While these rules are understandable and necessary to protect the public, the result can be a very limited number of days over the course of a year when the executive can sell any of their shares of company stock.  

The 10b5-1 Plan

What if the price of the stock is temporarily low when their trading window opens? Is the executive just supposed to accept this low price because they know their next trading window may not open again for months? Or, do they continue to hold and accumulate more and more company stock, increasing the risk of their investment portfolio and their financial future?

Fortunately the answer to these unsatisfactory options is “No” thanks to a very special kind of strategy called a 10b5-1 plan. 10b5-1 is a rule established by the SEC that allows insiders of publicly traded corporations to set up a plan to sell shares of company stock they own. Rule 10b5-1 allows insiders to sell a predetermined number of shares at a predetermined time and a predetermined price. These plans are used by many corporate executives to avoid accusations of insider trading.

With a 10b5-1 plan in place, the corporate executive may sell shares of company stock even during black out periods since all the parameters of the sale were predetermined. This enables them to manage a stock disposition strategy where they gradually reduce their concentrated holdings of company stock, better diversify their investment portfolio and reduce their investment risk over time.  

We have helped implement this strategy successfully, especially in the five-to-ten-year window before expected retirement when diversification and risk reduction are often top priorities.

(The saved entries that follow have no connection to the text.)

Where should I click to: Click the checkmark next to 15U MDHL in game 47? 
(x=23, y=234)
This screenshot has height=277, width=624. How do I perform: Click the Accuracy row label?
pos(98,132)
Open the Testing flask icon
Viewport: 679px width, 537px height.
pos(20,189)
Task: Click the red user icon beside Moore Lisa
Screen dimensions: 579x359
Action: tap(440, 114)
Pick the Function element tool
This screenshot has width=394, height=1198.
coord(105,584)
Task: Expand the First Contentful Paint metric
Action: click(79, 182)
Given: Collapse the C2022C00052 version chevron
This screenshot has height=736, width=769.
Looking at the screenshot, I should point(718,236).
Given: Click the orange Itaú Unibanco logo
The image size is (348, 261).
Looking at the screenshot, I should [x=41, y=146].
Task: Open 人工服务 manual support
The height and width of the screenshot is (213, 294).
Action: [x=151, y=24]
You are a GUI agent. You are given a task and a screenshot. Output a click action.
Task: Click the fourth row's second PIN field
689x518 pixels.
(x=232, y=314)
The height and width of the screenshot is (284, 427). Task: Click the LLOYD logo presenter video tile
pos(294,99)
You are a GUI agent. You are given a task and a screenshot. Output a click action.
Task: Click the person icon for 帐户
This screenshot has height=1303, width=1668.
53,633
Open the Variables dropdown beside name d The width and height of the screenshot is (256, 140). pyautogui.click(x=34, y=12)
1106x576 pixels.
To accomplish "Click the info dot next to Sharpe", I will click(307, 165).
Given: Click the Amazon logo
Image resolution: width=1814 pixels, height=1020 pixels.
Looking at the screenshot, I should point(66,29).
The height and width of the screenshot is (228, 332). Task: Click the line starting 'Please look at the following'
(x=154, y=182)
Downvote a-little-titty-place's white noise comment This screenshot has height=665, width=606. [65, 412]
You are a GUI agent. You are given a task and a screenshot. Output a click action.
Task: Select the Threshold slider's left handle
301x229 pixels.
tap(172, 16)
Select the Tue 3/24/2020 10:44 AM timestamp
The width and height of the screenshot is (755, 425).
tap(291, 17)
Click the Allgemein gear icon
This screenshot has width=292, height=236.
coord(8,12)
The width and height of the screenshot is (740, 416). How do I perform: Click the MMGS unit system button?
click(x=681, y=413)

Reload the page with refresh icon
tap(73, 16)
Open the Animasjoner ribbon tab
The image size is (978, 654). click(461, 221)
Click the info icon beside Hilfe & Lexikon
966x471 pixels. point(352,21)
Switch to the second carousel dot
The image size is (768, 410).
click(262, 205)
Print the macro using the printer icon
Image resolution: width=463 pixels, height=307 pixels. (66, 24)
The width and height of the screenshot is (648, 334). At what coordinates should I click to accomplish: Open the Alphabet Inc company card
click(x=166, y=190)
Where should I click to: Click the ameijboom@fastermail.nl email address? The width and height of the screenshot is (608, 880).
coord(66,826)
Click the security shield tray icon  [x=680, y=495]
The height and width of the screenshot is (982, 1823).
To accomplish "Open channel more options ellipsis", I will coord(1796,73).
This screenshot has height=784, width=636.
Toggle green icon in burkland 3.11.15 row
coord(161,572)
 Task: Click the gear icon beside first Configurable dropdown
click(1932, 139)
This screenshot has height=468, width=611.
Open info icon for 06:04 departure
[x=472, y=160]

But remember the fishbowl! The requirements of rule 10b5-1 are very complicated and technical.  Be sure your plan is approved by corporate counsel and that you work with a WealthCoachTM and investment custodian who are intimately familiar with all that is required. You will want your 10b5-1 plan to be so solid that it can stand the prying eyes of the SEC should they raise questions because you received a good sales price on the disposition of your stock.